Source: The Straits Times

Singapore's community-level AI push took a concrete step forward this weekend as the Tampines AI Exhibition 2026 opened at Our Tampines Hub, showcasing over a dozen AI projects developed by residents and tertiary students.

Tampines AI Exhibition Brings Hands-On Demos as Community Hackathon Grows
SGAI Daily

Singapore's community-level AI push took a concrete step forward this weekend as the Tampines AI Exhibition 2026 opened at Our Tampines Hub, showcasing over a dozen AI projects developed by residents and tertiary students. The three-day exhibition, running through June 21, features everything from humanoid robots to AI translation glasses — but its centrepiece is a voice assistant built by Temasek Polytechnic students specifically for elderly Singaporeans navigating the digital world.

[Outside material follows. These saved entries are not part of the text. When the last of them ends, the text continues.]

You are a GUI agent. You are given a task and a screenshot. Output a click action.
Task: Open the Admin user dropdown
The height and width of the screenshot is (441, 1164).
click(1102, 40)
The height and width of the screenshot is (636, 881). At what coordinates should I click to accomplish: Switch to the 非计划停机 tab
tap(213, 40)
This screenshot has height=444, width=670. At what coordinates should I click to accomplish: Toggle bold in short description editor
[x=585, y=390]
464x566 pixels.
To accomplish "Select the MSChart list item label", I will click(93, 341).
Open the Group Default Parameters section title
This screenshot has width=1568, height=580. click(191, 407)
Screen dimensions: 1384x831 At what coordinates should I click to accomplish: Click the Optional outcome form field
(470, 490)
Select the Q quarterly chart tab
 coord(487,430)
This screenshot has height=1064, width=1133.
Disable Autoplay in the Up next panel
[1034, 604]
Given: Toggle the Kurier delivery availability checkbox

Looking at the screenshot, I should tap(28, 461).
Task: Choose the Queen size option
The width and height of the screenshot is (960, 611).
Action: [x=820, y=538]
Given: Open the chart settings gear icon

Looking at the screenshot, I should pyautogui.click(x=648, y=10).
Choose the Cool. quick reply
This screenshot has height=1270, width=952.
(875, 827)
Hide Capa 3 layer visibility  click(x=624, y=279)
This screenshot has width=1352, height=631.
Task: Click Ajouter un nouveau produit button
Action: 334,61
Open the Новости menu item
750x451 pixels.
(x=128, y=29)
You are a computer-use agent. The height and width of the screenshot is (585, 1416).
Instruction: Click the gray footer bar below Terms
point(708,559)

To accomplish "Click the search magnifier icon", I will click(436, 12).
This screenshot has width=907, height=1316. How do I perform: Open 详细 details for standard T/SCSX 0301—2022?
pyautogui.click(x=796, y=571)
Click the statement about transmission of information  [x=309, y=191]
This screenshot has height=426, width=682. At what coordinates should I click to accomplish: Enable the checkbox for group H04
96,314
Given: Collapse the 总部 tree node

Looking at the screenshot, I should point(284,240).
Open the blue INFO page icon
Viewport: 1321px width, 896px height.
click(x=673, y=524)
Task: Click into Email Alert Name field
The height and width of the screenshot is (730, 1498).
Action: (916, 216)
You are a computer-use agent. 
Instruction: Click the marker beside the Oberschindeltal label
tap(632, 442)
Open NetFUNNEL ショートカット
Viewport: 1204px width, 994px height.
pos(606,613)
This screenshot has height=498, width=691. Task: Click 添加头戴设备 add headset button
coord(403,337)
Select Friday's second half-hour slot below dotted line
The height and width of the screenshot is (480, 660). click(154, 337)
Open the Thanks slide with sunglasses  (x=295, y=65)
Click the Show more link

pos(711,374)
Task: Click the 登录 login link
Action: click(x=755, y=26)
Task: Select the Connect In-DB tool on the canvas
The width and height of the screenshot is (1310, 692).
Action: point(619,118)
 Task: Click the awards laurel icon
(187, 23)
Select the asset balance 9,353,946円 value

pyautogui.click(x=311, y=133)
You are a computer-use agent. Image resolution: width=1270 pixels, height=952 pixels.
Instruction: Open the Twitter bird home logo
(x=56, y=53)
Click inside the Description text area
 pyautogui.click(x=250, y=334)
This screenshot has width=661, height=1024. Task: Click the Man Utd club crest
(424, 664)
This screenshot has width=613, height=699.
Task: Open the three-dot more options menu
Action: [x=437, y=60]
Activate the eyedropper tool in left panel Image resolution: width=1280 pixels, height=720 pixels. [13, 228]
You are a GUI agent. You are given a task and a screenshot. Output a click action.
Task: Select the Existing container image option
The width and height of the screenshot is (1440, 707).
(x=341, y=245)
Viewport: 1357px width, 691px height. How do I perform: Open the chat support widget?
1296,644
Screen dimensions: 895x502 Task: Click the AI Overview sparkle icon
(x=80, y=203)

The event is the culmination of the Jom AI @ Tampines Hackathon, organised by the People's Association, Our Tampines Hub, and NCS Group. Over 40 teams from secondary schools, ITE, polytechnics, and universities participated between April and May, tackling problem statements sourced directly from Tampines residents — including seniors, persons with disabilities, and community leaders. Among the winning solutions are an AI system to detect improperly parked bicycles and a wearable device that detects when an elderly person falls.

The standout project, Luna, is a voice AI assistant built by a team of four engineering students. It uses SEA-LION — Singapore's open-source large language model trained on Southeast Asian languages — to provide step-by-step guidance through everyday tasks like ordering food delivery or booking a cab. Crucially, Luna supports code-switching between English, Mandarin, Malay, Tamil, and Singlish, and hands control back to the user when payment is required, addressing a key security concern for elderly users.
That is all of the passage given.